Par Patrick Jean Baptiste
Photo: NewzStreet

La solidarité internationale en Haïti est violemment en question depuis plusieurs mois, suscitant des actions de rejet à différents niveaux. En voici les causes, autant en tirer les leçons pour éviter le pire.

«Haïti est la preuve de l’échec de l’aide internationale»

La conclusion est posée d’entrée, en apparence de manière quasi-dogmatique. M. Ricardo Seitenfus fait entendre une voix pourtant discordante. Il répond à des questions centenaires au sujet d'Haïti : pourquoi la situation en Haïti est si différente de celle d’autres pays de la région, tout en étant si proche ? Pourquoi cela ne marche pas, malgré des présences d’apparence soutenues ? Pourquoi nous sommes toujours au point de départ après des années d’investissement ? Non seulement les réponses apportées par M. Ricardo Seitenfus sont précieuses, mais encore elles exigent des actions concrètes. Que faire maintenant?

Pourquoi nous en sommes là ?

▶ _DONNÉES_:

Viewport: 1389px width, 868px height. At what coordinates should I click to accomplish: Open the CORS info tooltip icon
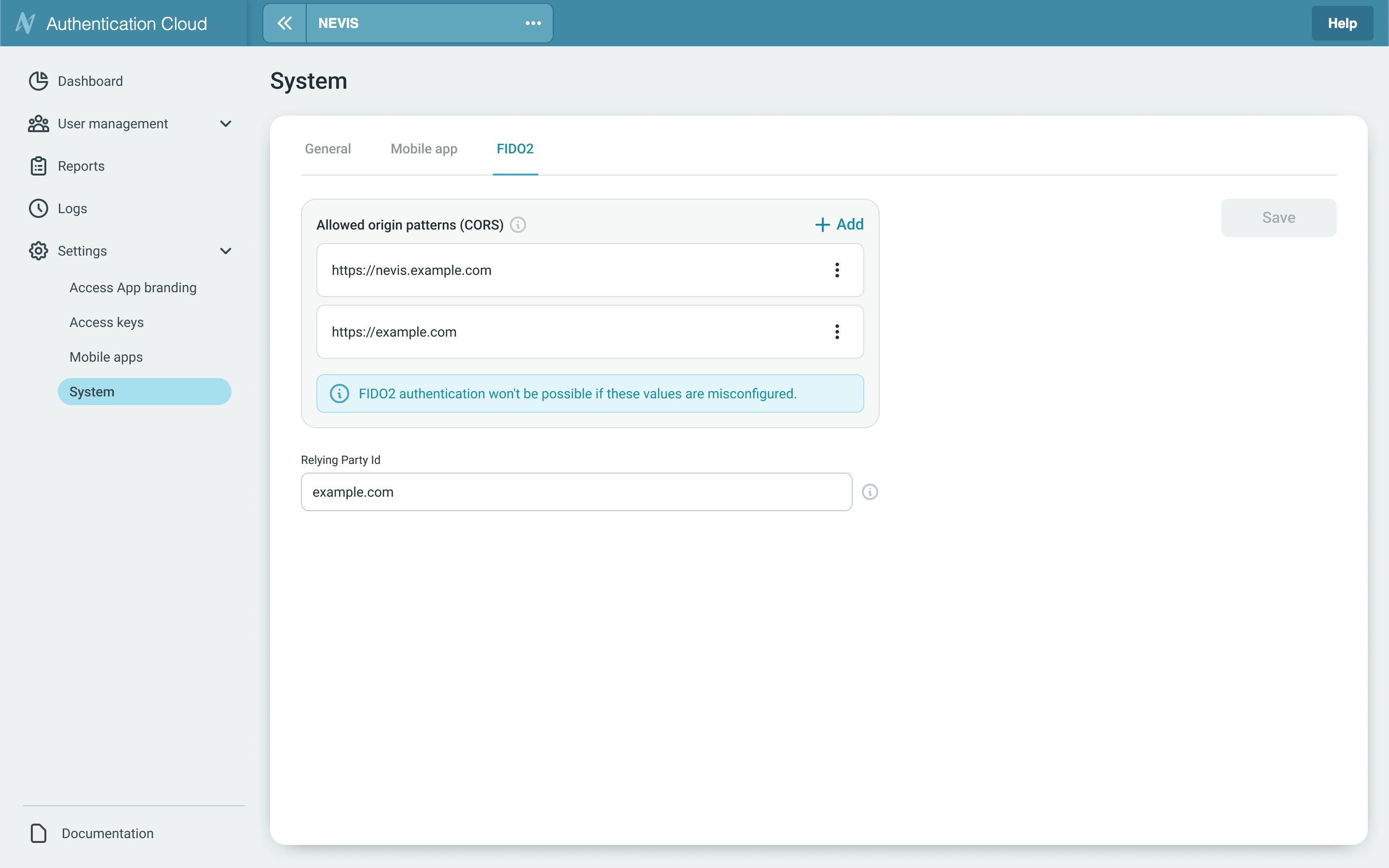click(x=517, y=224)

▶ _TRAVAIL À FAIRE_: Recopiez mot pour mot le passage du texte sur l'aide internationale en Haïti qui va de « Par Patrick Jean » jusqu'à « éviter le pire. ».

▶ _CORRIGÉ_:
Par Patrick Jean Baptiste
Photo: NewzStreet

La solidarité internationale en Haïti est violemment en question depuis plusieurs mois, suscitant des actions de rejet à différents niveaux. En voici les causes, autant en tirer les leçons pour éviter le pire.